Team's Europa League victory offers chance for sorely needed celebration of a city's spirit.

Carlo Ancelotti, the Bayern Munich manager, memorably once said that football is “the most important of the least important things”, but he was only partly right. While it is absolutely the case that a bunch of people chasing around a field is insignificant, a bunch of people chasing around a field is not really what football is about.

At a football match can you set aside the strictures that govern real life and freely scream, shout and cuddle strangers. Football tracks life with such unfailing omnipresence, garnishing the mundane with regular doses of drama and suspense; football is amazing, and even when it isn’t there’s always the possibility that it’s about to be.

Football bestows primal paroxysms of intense, transcendent ecstasy, shared both with people who mean everything and people who mean nothing. Football carves out time for people it's important to see and delivers people it becomes important to see. Football is a structure with folklore, mythology, language and symbols; being part of football is being part of something big, special, and eternal. Football is the best thing in the world when things go well, and still the best thing in the world when they don’t. There is nothing remotely like it. Nothing.

Football is about community and identity, friends and family; football is about expression and abandon, laughter and song; football is about love and pride. Football is about all the beauty in the world.

And the world is a beautiful place, even though it doesn’t always seem that way – now especially. But in the horror of terror we’ve seen amazing kindness, uplifting unity and awesome dignity which is the absolute point of everything.

In Stockholm last night, 50,000 or so people gathered for a football match, trying to find a way of celebrating all of these things. Around town before the game the atmosphere was not as boisterous as usual, but in the ground the old conviction gradually returned. The PA played Bob Marley’s Three Little Birds, an Ajax staple with lyrics not entirely appropriate: there is plenty about which to worry, and for some every little thing is never going to be alright.
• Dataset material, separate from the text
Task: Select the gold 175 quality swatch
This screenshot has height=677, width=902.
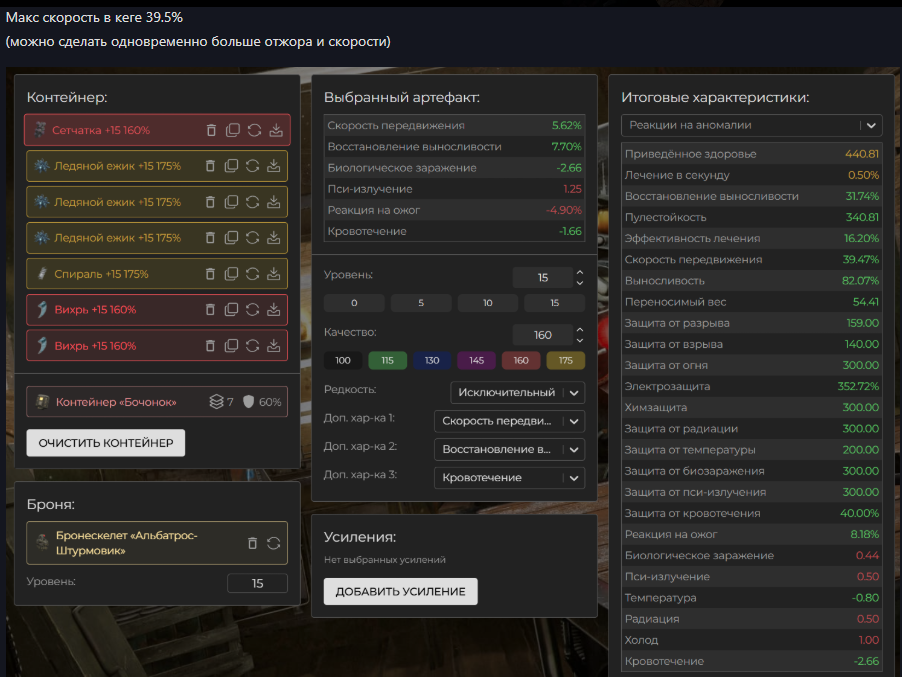Action: point(566,361)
But somehow the sentiment felt right and the Mancunian contingent joined in with gusto, following it up with “We’ll never die,” – a song of defiance born from the ashes of the Munich air disaster and generally aired at the end of games, often when defeat is imminent. Last night it was needed from the outset, though this time its final line – “we’ll keep the red flag flying high, coz Man United will never die" – was not about a football team but a city, a spirit, and a way of life. 

Over the course of the night, every burst of song and even the minute's silence chorused with that theme: “Manchester, Manchester, Manchester”; “Manchester la la la”; “Oh Manchester is wonderful”. Sparse and simple words, layered and complex meanings.
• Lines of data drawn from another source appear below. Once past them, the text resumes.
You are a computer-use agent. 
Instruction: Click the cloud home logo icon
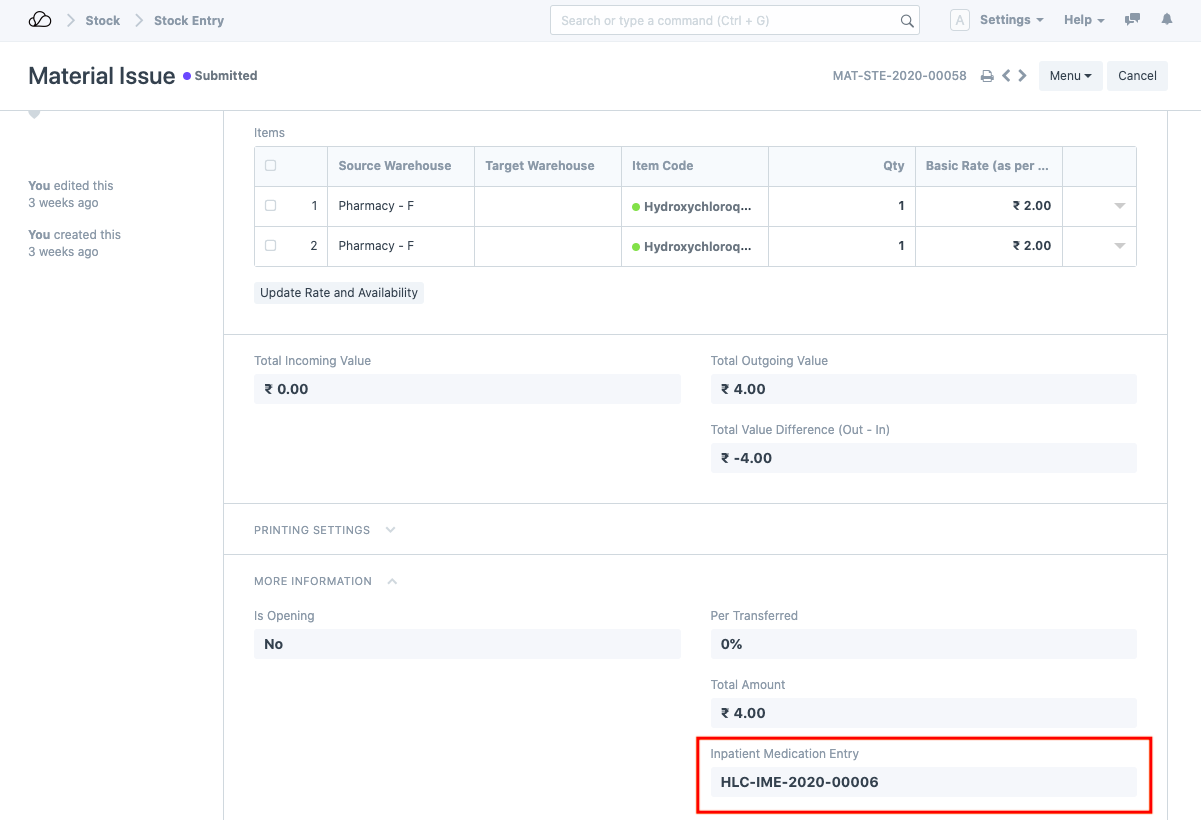(x=40, y=20)
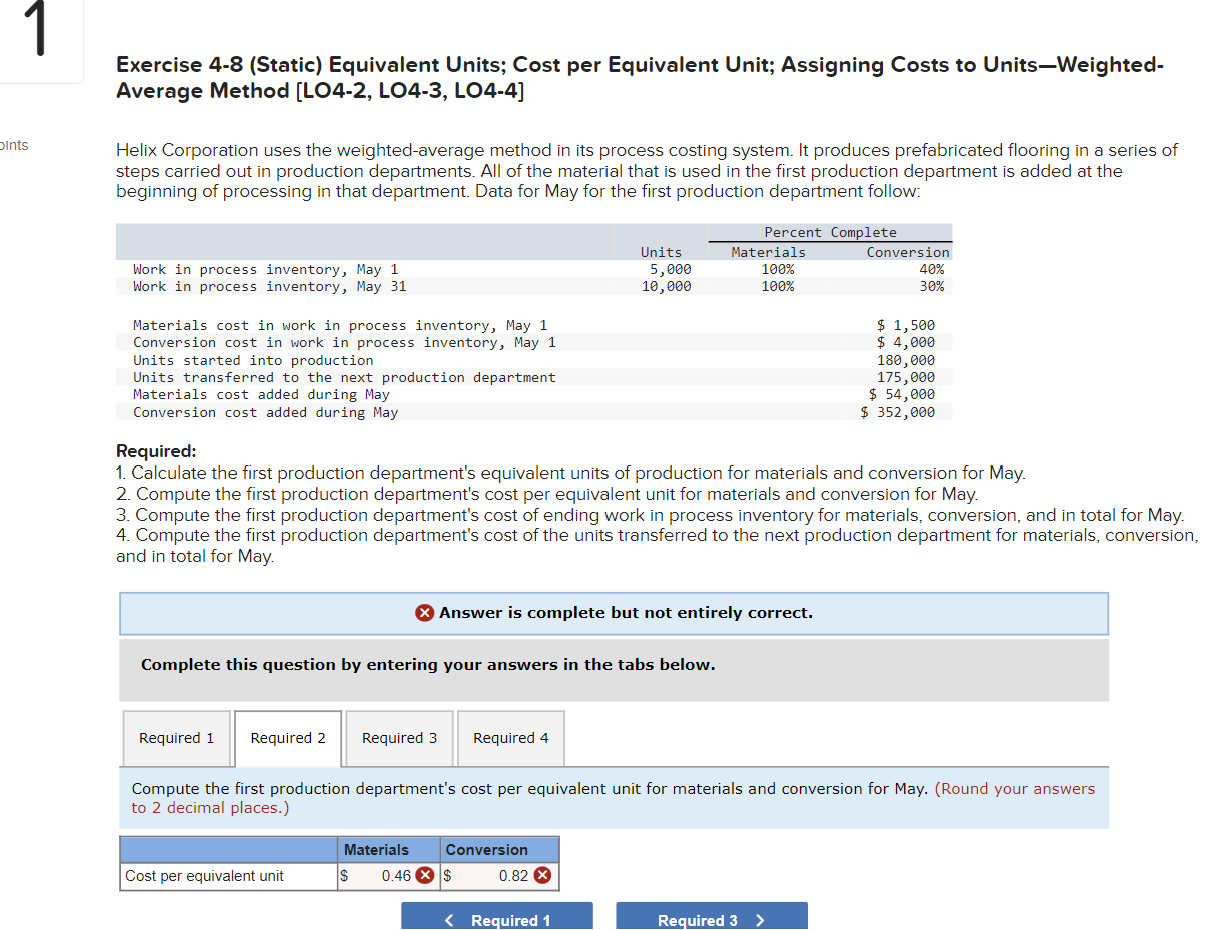This screenshot has width=1210, height=930.
Task: Click the red X error icon beside 0.46
Action: [426, 875]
The match itself was a curious affair. Rarely has it mattered so little whether or not United won; rarely has it been so special that they did. Manchester United do not represent or appeal to everyone in Manchester but they epitomise a similar brilliance to Manchester, brilliance which they take to the world. Brilliance like youthfulness, toughness, swagger and zest; brilliance which has been to the fore these last three days, despite it all.

Last night they drew upon their most prosaic aspects, outfighting and outrunning a willing but callow opponent to win the only trophy to have eluded them. They did not make things better, but they did bring happiness and positivity at a time when happiness and positivity needed to be brought; football is not “the most important of the least important things,” it is the least important of the most important things.